In October 2018, Blue Farm SA commissioned CNWAY to conduct the required studies for the licensing of a limited fishing facility on the west side of Karystos Bay, at the site of an existing pier. One of the aforementioned was the sediment transport study by means of numerical modeling.

Project location

The proposed project site is on the west side of Karystos bay and about 2 kilometers south of the village of Zarboutaika and two nautical miles southwest of the port of Karystos. A small stream flows at the site of the project and from this point to the south a small beach is created as a result.Therefore, the purpose of the coastal study was to protect the harbor from sintering and to assess the impact on the coastline. The application of a mathematical model of sediment transport and morphodynamic evolution of the coastal zone is an integral part of it.

Numerical modeling

Offshore sediment transport was performed with the TMS (Telemac-Mascaret System) computing suite based on the coupling of individual models of wave propagation (TOMAWAC and ARTEMIS), wave-induced currents (TELEMAC2D) and sediment transport (SISYPHE). Model parameterization requires the input of sediment grading, spatial distribution and availability, as well as the spatial distribution of the corresponding friction coefficients based on the seabed texture. The spatial distribution map was created by combination of remote-sensing techniques and an appropriate on-site survey and sampling program. Specifically, the following supportive activities were carried out:

  • shoreline investigation
  • seabed sediment sampling at varying depths
  • bathymetric and topographic survey
  • photographic documentation / Aerial mapping
  • marine vegetation mapping
  • wind-wave climate estimation

Meticulous parameterisation ensures more accurate modeling of physical processes, enhancing the reliability of the analysis results.



Numerical model characteristics

The model consists of 2 sub-models, 'offshore' and 'nearshore'. The 'offshore' extends from the offshore wave position (WAM wave model node) to the shore, and its role is to prescribe wave and current boundary conditions for the 'coastal' model. The 'coastal' model is a subset of 'offshore' and this nesting aims to reduce computational effort.



  • Offshore simulation: It extends 2.0 km along the N-axis and 2.0 km laterally.

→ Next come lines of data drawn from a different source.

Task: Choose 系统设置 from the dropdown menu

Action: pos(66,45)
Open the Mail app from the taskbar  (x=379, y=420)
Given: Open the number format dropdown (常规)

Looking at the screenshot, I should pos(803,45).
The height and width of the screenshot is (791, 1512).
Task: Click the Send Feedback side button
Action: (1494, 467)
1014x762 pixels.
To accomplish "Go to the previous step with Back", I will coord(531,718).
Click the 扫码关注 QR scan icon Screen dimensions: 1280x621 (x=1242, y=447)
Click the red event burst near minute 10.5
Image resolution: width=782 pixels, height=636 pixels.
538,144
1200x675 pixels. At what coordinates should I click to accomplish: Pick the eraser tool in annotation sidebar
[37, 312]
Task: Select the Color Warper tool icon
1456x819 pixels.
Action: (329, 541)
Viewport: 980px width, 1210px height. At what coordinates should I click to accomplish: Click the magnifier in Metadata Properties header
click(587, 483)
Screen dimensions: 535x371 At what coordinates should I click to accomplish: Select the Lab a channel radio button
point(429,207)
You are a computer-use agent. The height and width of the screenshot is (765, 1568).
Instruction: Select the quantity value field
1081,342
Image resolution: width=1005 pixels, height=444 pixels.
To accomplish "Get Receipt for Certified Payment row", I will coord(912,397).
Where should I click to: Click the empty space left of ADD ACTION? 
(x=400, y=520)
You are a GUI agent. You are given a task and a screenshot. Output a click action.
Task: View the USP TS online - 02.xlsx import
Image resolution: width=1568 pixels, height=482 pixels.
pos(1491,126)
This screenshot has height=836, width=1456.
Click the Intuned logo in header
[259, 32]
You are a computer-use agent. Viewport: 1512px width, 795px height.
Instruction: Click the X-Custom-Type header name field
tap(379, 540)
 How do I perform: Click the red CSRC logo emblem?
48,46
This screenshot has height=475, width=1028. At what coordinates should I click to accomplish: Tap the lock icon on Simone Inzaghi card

It covers an area of approximately 4 km2 and consists of 177,000 elements and 90,000 nodes
  • Coastal simulation: It extends 600 meters along the NE-axis and 430 meters laterally. It occupies an area of approximately 243 acres. and consists of about 55,000 elements and 28,000 nodes
  • Wave disturbance simulation: It extends 200 meters along the N-axis and 120 meters laterally. It covers an area of about 14 acres. and consists of about 120,000 elements and 60,000 nodes

Wave climate

The wind and wave climate off the project was taken from the Skiron and WAM models for the period 1995-2015.



Initially, the wave directions were divided into 45 ° sectors and the wave height values were divided into 0.5 meter bins. Very low waves were excluded and very high aggregated due to the very low incidence.

Wave density distribution and binning

Subsequently, the directional sectors that did not affect the study area were excluded. For the remaining directional sector-wave bin combinations, the equivalent wave height (representative of the wave state on a yearly basis) was calculated.

Equivalent waves

The wave cases were examined sequentially so that changes in bottom morphology were taken into account in the next case. The procedure was repeated 5 times, to simulate the bottom change over 5 years.

Conclusion

The study optimized the layout of the exterior works, estimated the average annual volume of basin sedimentation and found that the proposed works do not adversely affect the existing sediment transport equilibrium.